→ **TASK TO CARRY OUT**: Reproduce the entries in the stretch from the line containing "Task: Click the Costo total field showing 175" through the line containing "Looking at the screenshot, I should 389,136.", switching "artists" to "albums" and keeping everything else the same.

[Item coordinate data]
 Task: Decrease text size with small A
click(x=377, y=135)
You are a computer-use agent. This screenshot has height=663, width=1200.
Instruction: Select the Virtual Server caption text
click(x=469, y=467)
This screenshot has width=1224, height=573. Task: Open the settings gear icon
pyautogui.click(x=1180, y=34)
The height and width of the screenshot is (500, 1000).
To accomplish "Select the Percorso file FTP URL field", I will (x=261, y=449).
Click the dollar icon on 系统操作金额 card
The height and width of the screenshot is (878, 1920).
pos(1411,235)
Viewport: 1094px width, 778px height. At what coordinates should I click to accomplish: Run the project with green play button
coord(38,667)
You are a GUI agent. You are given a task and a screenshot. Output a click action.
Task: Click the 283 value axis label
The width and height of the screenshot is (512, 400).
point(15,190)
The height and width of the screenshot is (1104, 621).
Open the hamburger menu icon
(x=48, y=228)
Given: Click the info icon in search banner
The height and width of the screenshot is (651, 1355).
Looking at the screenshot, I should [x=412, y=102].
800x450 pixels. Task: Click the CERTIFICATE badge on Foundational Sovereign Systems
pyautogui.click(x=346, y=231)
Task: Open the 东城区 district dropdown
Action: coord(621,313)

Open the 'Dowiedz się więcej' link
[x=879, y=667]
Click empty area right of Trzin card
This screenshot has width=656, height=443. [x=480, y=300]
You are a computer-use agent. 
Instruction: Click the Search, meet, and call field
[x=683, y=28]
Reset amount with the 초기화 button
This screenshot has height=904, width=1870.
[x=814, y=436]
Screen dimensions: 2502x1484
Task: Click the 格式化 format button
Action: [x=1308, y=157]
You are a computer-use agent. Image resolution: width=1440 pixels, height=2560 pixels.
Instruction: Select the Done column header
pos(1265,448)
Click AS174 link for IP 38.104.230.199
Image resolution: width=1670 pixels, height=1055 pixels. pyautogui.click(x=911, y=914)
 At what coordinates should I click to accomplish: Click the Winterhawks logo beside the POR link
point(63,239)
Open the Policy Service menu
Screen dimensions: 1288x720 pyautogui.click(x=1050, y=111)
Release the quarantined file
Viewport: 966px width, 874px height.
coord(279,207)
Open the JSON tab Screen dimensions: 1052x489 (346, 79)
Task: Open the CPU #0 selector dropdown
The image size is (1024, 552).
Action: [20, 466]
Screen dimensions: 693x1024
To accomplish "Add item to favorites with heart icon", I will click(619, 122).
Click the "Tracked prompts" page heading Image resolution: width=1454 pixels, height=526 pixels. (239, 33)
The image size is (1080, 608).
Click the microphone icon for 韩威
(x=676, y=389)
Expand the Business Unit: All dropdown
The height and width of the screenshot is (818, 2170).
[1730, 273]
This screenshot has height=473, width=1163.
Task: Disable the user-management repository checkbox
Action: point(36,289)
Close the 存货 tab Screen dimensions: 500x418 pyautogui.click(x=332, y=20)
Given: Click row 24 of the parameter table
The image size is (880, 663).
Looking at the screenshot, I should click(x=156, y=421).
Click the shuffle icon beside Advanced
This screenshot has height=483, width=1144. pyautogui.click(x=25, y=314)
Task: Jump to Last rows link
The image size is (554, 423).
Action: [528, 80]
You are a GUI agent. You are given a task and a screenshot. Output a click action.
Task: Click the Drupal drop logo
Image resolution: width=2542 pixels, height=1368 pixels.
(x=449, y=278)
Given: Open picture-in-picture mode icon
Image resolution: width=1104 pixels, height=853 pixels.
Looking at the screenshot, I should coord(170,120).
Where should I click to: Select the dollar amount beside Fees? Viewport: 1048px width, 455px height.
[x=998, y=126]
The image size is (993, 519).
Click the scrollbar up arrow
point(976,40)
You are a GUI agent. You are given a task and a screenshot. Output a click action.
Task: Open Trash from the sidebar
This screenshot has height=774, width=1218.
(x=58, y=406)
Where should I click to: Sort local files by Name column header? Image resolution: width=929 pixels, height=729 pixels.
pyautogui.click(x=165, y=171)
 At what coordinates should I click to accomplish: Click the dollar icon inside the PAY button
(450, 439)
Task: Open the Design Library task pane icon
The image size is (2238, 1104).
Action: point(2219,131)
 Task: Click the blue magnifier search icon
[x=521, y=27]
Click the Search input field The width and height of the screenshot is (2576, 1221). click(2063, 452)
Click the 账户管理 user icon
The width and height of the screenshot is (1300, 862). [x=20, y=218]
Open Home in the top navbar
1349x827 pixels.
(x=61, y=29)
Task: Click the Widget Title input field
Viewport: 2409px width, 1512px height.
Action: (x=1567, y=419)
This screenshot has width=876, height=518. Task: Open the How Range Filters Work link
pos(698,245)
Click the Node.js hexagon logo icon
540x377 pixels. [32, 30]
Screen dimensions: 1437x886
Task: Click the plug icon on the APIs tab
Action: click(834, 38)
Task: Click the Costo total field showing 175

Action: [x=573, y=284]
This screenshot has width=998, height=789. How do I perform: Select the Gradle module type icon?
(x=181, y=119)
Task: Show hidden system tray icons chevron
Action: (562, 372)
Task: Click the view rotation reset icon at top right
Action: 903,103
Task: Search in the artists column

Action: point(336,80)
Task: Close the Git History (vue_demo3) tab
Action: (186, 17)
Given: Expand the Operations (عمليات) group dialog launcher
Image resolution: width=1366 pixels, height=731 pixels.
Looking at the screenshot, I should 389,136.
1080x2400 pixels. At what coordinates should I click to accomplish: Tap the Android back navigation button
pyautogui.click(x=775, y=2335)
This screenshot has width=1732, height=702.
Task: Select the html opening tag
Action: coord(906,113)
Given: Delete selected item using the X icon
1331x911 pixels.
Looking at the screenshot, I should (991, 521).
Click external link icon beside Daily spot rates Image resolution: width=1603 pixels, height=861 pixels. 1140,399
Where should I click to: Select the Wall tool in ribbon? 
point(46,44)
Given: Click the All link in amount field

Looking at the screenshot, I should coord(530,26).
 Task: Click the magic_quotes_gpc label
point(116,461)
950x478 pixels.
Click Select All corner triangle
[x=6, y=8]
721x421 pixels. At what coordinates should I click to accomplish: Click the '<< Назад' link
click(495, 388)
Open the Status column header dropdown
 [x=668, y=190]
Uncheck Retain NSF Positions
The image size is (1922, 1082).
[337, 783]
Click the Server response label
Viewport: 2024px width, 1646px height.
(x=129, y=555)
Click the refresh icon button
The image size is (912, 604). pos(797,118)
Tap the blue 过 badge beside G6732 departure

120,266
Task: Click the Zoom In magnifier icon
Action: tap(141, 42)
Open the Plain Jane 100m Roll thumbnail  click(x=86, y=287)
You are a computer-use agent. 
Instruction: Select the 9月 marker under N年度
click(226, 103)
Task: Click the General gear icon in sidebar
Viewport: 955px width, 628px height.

→ **REPLY**:
Task: Click the Costo total field showing 175

Action: [x=573, y=284]
This screenshot has width=998, height=789. How do I perform: Select the Gradle module type icon?
(x=181, y=119)
Task: Show hidden system tray icons chevron
Action: (562, 372)
Task: Click the view rotation reset icon at top right
Action: 903,103
Task: Search in the albums column

Action: point(336,80)
Task: Close the Git History (vue_demo3) tab
Action: (186, 17)
Given: Expand the Operations (عمليات) group dialog launcher
Image resolution: width=1366 pixels, height=731 pixels.
Looking at the screenshot, I should 389,136.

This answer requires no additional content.